What needs to be done. Every entry should be reproduced word for word.

Collected data
^^^^

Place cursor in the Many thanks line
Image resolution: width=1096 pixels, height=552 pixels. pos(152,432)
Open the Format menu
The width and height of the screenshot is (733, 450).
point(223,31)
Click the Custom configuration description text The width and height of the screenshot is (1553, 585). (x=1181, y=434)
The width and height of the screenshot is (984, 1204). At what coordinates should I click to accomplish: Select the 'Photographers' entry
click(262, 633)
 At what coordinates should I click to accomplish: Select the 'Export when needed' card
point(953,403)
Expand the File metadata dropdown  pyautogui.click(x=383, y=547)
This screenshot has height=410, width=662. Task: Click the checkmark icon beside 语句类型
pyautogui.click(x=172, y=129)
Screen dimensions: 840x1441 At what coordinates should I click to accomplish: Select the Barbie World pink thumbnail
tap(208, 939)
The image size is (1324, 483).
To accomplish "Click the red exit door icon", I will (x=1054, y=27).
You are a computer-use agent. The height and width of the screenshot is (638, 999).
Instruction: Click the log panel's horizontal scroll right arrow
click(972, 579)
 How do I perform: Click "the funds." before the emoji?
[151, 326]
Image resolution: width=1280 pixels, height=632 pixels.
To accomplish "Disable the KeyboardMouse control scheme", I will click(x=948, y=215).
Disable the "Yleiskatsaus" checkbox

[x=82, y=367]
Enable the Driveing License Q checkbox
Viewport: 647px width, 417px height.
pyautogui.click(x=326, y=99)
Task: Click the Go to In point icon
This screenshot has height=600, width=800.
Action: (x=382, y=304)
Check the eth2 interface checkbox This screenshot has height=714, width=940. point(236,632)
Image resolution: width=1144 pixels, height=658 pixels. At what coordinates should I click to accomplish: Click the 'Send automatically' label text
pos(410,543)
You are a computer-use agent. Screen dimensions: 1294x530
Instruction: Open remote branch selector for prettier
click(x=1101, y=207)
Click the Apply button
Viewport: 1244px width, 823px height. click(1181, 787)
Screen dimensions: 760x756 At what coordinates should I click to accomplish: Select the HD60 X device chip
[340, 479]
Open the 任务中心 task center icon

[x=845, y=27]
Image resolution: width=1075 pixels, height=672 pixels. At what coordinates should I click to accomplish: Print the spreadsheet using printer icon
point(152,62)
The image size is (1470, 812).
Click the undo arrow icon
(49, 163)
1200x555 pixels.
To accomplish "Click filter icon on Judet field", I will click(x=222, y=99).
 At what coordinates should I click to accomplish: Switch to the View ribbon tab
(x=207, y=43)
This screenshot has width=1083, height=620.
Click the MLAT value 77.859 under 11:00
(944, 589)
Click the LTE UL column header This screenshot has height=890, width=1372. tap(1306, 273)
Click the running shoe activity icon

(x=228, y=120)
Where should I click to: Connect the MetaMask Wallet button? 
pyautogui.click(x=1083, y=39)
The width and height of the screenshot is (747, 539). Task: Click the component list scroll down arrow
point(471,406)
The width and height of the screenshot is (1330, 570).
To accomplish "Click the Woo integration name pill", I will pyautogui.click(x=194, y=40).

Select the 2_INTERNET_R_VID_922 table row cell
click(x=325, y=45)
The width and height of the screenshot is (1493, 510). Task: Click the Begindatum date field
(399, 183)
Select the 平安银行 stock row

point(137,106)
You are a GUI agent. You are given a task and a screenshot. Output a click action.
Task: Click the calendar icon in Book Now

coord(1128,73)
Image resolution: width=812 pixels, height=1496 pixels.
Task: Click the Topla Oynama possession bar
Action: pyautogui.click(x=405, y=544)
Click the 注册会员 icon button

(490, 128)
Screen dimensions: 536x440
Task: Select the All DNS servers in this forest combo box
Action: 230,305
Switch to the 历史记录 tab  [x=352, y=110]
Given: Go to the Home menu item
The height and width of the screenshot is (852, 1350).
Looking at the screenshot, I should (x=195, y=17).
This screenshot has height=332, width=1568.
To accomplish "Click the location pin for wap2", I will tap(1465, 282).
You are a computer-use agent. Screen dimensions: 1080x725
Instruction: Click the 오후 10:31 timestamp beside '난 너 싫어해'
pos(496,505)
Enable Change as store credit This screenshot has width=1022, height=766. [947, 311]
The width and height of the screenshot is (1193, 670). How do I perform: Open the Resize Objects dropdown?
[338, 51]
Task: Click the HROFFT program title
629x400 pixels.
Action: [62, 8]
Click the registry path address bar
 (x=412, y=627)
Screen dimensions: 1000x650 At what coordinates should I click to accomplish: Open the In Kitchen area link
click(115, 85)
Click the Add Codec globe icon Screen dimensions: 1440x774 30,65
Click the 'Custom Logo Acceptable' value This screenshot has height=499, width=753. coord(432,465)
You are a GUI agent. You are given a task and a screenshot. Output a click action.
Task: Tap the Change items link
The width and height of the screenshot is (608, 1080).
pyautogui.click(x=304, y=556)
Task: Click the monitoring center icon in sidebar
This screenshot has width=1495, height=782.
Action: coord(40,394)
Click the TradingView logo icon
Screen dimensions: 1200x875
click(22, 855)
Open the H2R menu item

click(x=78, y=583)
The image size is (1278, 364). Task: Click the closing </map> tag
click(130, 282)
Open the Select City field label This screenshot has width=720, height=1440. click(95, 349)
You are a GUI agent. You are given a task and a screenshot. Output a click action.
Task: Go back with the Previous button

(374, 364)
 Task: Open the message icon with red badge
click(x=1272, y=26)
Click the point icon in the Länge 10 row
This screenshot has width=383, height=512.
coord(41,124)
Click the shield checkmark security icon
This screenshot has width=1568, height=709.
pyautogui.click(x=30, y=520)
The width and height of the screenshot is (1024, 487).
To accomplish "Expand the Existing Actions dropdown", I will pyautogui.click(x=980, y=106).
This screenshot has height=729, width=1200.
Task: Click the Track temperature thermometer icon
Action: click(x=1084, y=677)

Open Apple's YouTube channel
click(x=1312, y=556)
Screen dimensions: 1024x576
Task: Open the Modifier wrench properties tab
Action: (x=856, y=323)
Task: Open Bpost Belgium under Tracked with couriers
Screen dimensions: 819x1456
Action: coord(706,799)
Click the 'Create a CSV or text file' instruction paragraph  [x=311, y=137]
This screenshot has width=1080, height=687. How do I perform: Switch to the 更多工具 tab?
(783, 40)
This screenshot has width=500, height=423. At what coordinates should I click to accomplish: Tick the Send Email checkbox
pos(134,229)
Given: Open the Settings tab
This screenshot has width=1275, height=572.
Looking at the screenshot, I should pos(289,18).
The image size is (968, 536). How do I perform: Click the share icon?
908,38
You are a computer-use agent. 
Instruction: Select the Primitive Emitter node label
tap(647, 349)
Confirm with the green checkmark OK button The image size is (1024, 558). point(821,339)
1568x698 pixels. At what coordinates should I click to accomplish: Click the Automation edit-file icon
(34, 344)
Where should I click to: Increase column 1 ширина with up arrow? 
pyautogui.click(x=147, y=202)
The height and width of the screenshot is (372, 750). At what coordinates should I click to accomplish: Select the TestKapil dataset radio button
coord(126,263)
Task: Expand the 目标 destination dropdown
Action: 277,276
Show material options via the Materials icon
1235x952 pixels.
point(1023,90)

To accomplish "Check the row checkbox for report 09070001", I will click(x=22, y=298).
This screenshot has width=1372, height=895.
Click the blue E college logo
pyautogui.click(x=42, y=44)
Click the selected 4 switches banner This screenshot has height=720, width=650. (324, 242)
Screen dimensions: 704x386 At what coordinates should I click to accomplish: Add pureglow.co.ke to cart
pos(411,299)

^^^^

Solution to the problem.
Place cursor in the Many thanks line
Image resolution: width=1096 pixels, height=552 pixels. pos(152,432)
Open the Format menu
The width and height of the screenshot is (733, 450).
point(223,31)
Click the Custom configuration description text The width and height of the screenshot is (1553, 585). (x=1181, y=434)
The width and height of the screenshot is (984, 1204). At what coordinates should I click to accomplish: Select the 'Photographers' entry
click(262, 633)
 At what coordinates should I click to accomplish: Select the 'Export when needed' card
point(953,403)
Expand the File metadata dropdown  pyautogui.click(x=383, y=547)
This screenshot has height=410, width=662. Task: Click the checkmark icon beside 语句类型
pyautogui.click(x=172, y=129)
Screen dimensions: 840x1441 At what coordinates should I click to accomplish: Select the Barbie World pink thumbnail
tap(208, 939)
The image size is (1324, 483).
To accomplish "Click the red exit door icon", I will (x=1054, y=27).
You are a computer-use agent. The height and width of the screenshot is (638, 999).
Instruction: Click the log panel's horizontal scroll right arrow
click(972, 579)
 How do I perform: Click "the funds." before the emoji?
[151, 326]
Image resolution: width=1280 pixels, height=632 pixels.
To accomplish "Disable the KeyboardMouse control scheme", I will click(x=948, y=215).
Disable the "Yleiskatsaus" checkbox

[x=82, y=367]
Enable the Driveing License Q checkbox
Viewport: 647px width, 417px height.
pyautogui.click(x=326, y=99)
Task: Click the Go to In point icon
This screenshot has height=600, width=800.
Action: (x=382, y=304)
Check the eth2 interface checkbox This screenshot has height=714, width=940. point(236,632)
Image resolution: width=1144 pixels, height=658 pixels. At what coordinates should I click to accomplish: Click the 'Send automatically' label text
pos(410,543)
You are a computer-use agent. Screen dimensions: 1294x530
Instruction: Open remote branch selector for prettier
click(x=1101, y=207)
Click the Apply button
Viewport: 1244px width, 823px height. click(1181, 787)
Screen dimensions: 760x756 At what coordinates should I click to accomplish: Select the HD60 X device chip
[340, 479]
Open the 任务中心 task center icon

[x=845, y=27]
Image resolution: width=1075 pixels, height=672 pixels. At what coordinates should I click to accomplish: Print the spreadsheet using printer icon
point(152,62)
The image size is (1470, 812).
Click the undo arrow icon
(49, 163)
1200x555 pixels.
To accomplish "Click filter icon on Judet field", I will click(x=222, y=99).
 At what coordinates should I click to accomplish: Switch to the View ribbon tab
(x=207, y=43)
This screenshot has width=1083, height=620.
Click the MLAT value 77.859 under 11:00
(944, 589)
Click the LTE UL column header This screenshot has height=890, width=1372. tap(1306, 273)
Click the running shoe activity icon

(x=228, y=120)
Where should I click to: Connect the MetaMask Wallet button? 
pyautogui.click(x=1083, y=39)
The width and height of the screenshot is (747, 539). Task: Click the component list scroll down arrow
point(471,406)
The width and height of the screenshot is (1330, 570).
To accomplish "Click the Woo integration name pill", I will pyautogui.click(x=194, y=40).

Select the 2_INTERNET_R_VID_922 table row cell
click(x=325, y=45)
The width and height of the screenshot is (1493, 510). Task: Click the Begindatum date field
(399, 183)
Select the 平安银行 stock row

point(137,106)
You are a GUI agent. You are given a task and a screenshot. Output a click action.
Task: Click the calendar icon in Book Now

coord(1128,73)
Image resolution: width=812 pixels, height=1496 pixels.
Task: Click the Topla Oynama possession bar
Action: pyautogui.click(x=405, y=544)
Click the 注册会员 icon button

(490, 128)
Screen dimensions: 536x440
Task: Select the All DNS servers in this forest combo box
Action: 230,305
Switch to the 历史记录 tab  [x=352, y=110]
Given: Go to the Home menu item
The height and width of the screenshot is (852, 1350).
Looking at the screenshot, I should (x=195, y=17).
This screenshot has height=332, width=1568.
To accomplish "Click the location pin for wap2", I will tap(1465, 282).
You are a computer-use agent. Screen dimensions: 1080x725
Instruction: Click the 오후 10:31 timestamp beside '난 너 싫어해'
pos(496,505)
Enable Change as store credit This screenshot has width=1022, height=766. [947, 311]
The width and height of the screenshot is (1193, 670). How do I perform: Open the Resize Objects dropdown?
[338, 51]
Task: Click the HROFFT program title
629x400 pixels.
Action: [62, 8]
Click the registry path address bar
 (x=412, y=627)
Screen dimensions: 1000x650 At what coordinates should I click to accomplish: Open the In Kitchen area link
click(115, 85)
Click the Add Codec globe icon Screen dimensions: 1440x774 30,65
Click the 'Custom Logo Acceptable' value This screenshot has height=499, width=753. coord(432,465)
You are a GUI agent. You are given a task and a screenshot. Output a click action.
Task: Tap the Change items link
The width and height of the screenshot is (608, 1080).
pyautogui.click(x=304, y=556)
Task: Click the monitoring center icon in sidebar
This screenshot has width=1495, height=782.
Action: coord(40,394)
Click the TradingView logo icon
Screen dimensions: 1200x875
click(22, 855)
Open the H2R menu item

click(x=78, y=583)
The image size is (1278, 364). Task: Click the closing </map> tag
click(130, 282)
Open the Select City field label This screenshot has width=720, height=1440. click(95, 349)
You are a GUI agent. You are given a task and a screenshot. Output a click action.
Task: Go back with the Previous button

(374, 364)
 Task: Open the message icon with red badge
click(x=1272, y=26)
Click the point icon in the Länge 10 row
This screenshot has width=383, height=512.
coord(41,124)
Click the shield checkmark security icon
This screenshot has width=1568, height=709.
pyautogui.click(x=30, y=520)
The width and height of the screenshot is (1024, 487).
To accomplish "Expand the Existing Actions dropdown", I will pyautogui.click(x=980, y=106).
This screenshot has height=729, width=1200.
Task: Click the Track temperature thermometer icon
Action: click(x=1084, y=677)

Open Apple's YouTube channel
click(x=1312, y=556)
Screen dimensions: 1024x576
Task: Open the Modifier wrench properties tab
Action: (x=856, y=323)
Task: Open Bpost Belgium under Tracked with couriers
Screen dimensions: 819x1456
Action: coord(706,799)
Click the 'Create a CSV or text file' instruction paragraph  [x=311, y=137]
This screenshot has width=1080, height=687. How do I perform: Switch to the 更多工具 tab?
(783, 40)
This screenshot has width=500, height=423. At what coordinates should I click to accomplish: Tick the Send Email checkbox
pos(134,229)
Given: Open the Settings tab
This screenshot has width=1275, height=572.
Looking at the screenshot, I should pos(289,18).
The image size is (968, 536). How do I perform: Click the share icon?
908,38
You are a computer-use agent. 
Instruction: Select the Primitive Emitter node label
tap(647, 349)
Confirm with the green checkmark OK button The image size is (1024, 558). point(821,339)
1568x698 pixels. At what coordinates should I click to accomplish: Click the Automation edit-file icon
(34, 344)
Where should I click to: Increase column 1 ширина with up arrow? 
pyautogui.click(x=147, y=202)
The height and width of the screenshot is (372, 750). At what coordinates should I click to accomplish: Select the TestKapil dataset radio button
coord(126,263)
Task: Expand the 目标 destination dropdown
Action: 277,276
Show material options via the Materials icon
1235x952 pixels.
point(1023,90)

To accomplish "Check the row checkbox for report 09070001", I will click(x=22, y=298).
This screenshot has width=1372, height=895.
Click the blue E college logo
pyautogui.click(x=42, y=44)
Click the selected 4 switches banner This screenshot has height=720, width=650. (324, 242)
Screen dimensions: 704x386 At what coordinates should I click to accomplish: Add pureglow.co.ke to cart
pos(411,299)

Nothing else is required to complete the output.